▸ **YOUR INSTRUCTIONS**:
Give again, word for word, the lines below that run from the line with "Click green-haired portrait" through the line with "Click the red". Drop the pictures.

▸ **EXERCISE MATERIAL**:
┄┄┄┄┄┄┄┄┄┄┄┄┄┄┄┄┄┄┄┄

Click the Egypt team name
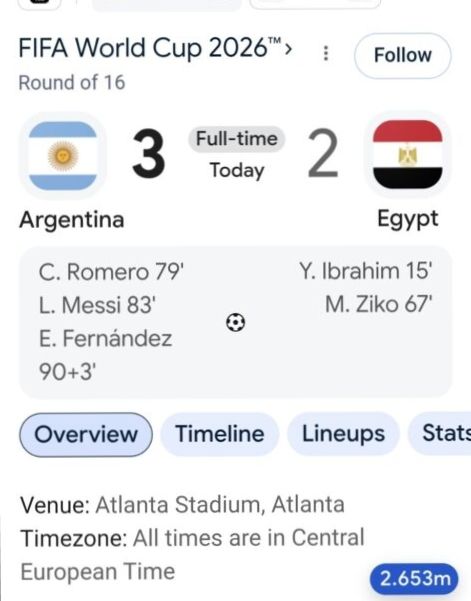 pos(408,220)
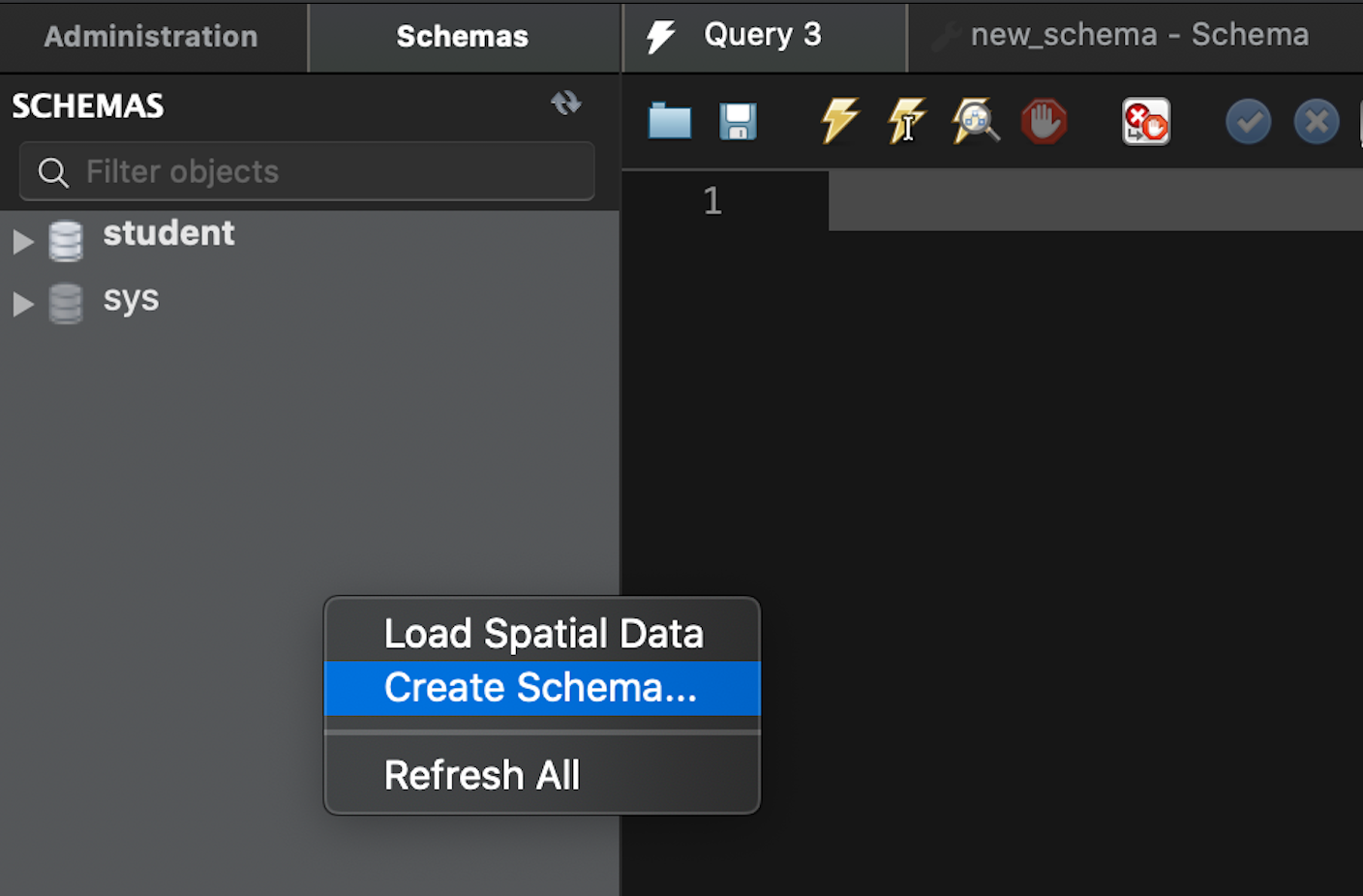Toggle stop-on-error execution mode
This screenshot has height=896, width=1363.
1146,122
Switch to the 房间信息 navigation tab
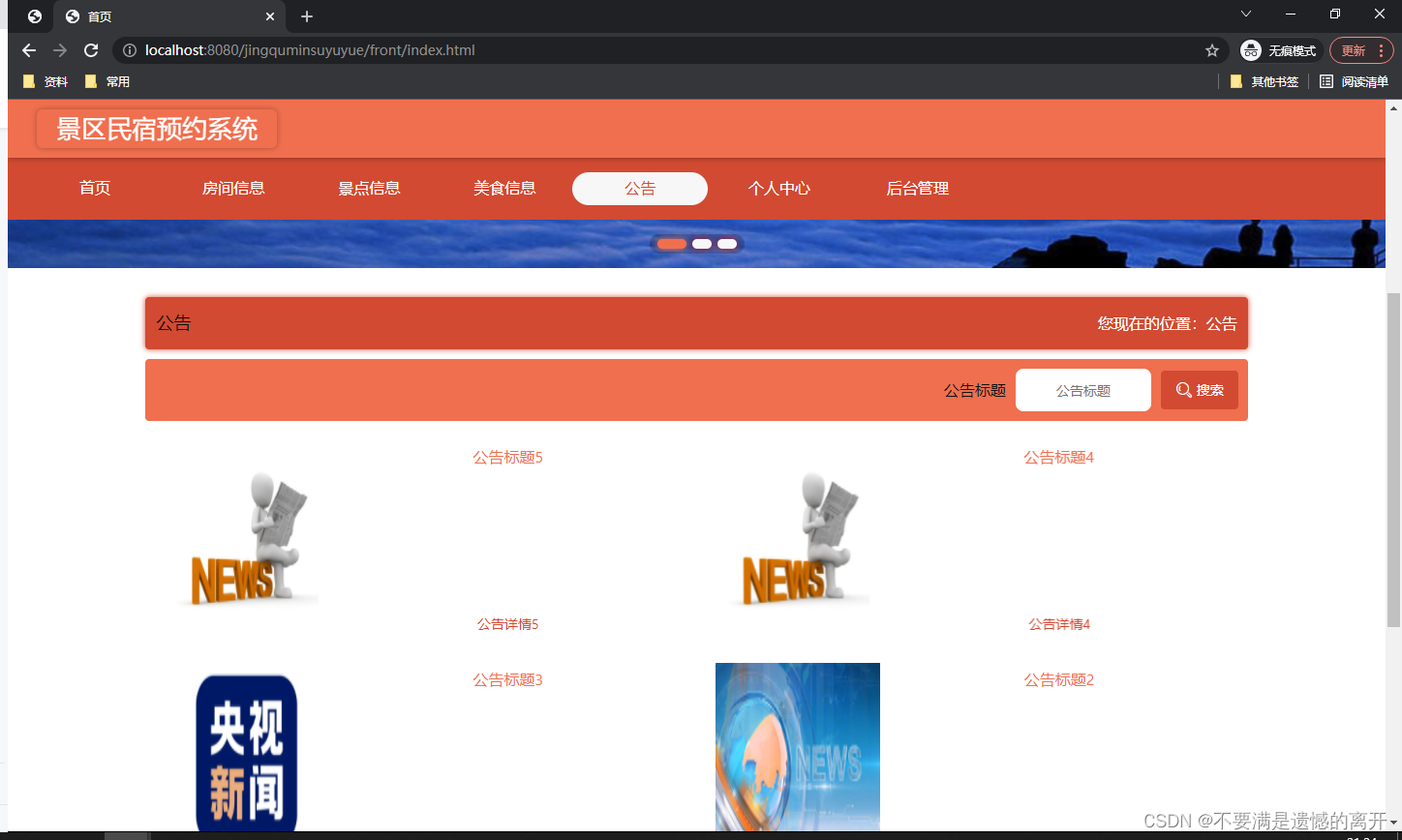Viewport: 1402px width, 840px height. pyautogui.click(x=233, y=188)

┄┄┄┄┄┄┄┄┄┄┄┄┄┄┄┄┄┄┄┄

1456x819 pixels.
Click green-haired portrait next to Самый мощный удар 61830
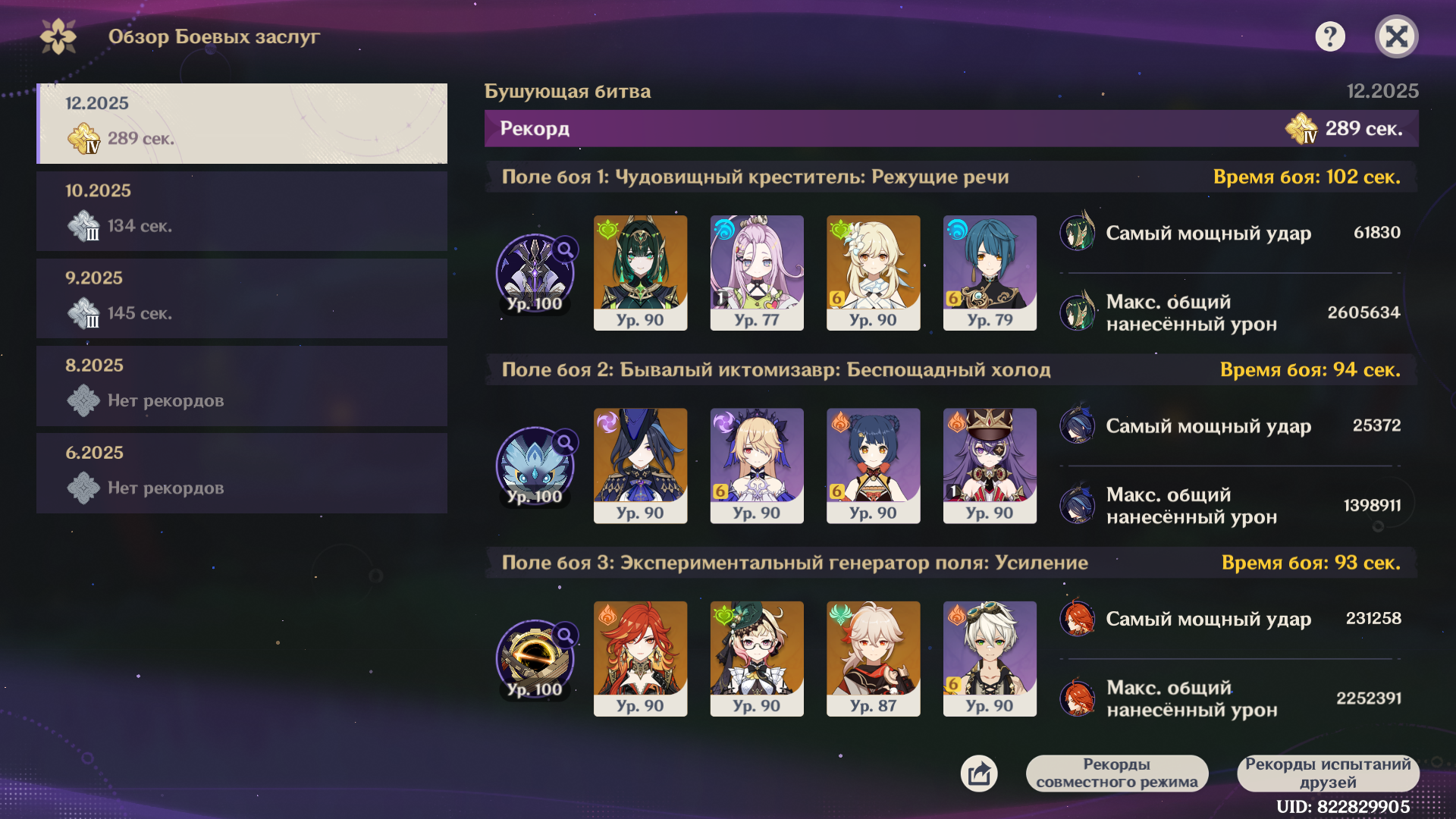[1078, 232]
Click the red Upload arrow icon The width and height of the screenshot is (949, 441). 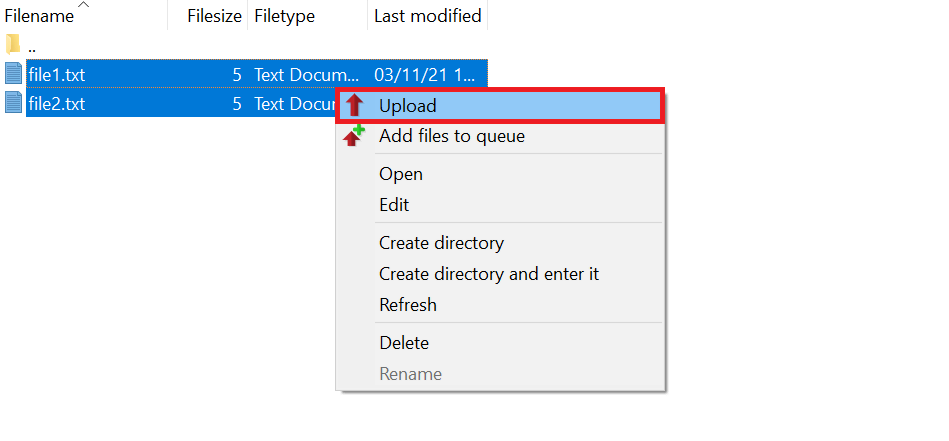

┄┄┄┄┄┄┄┄┄┄┄┄┄┄┄┄┄┄┄┄

▸ **REPLY TO THE EXERCISE**:
Click green-haired portrait next to Самый мощный удар 61830
[1078, 232]
Click the red Upload arrow icon The width and height of the screenshot is (949, 441). 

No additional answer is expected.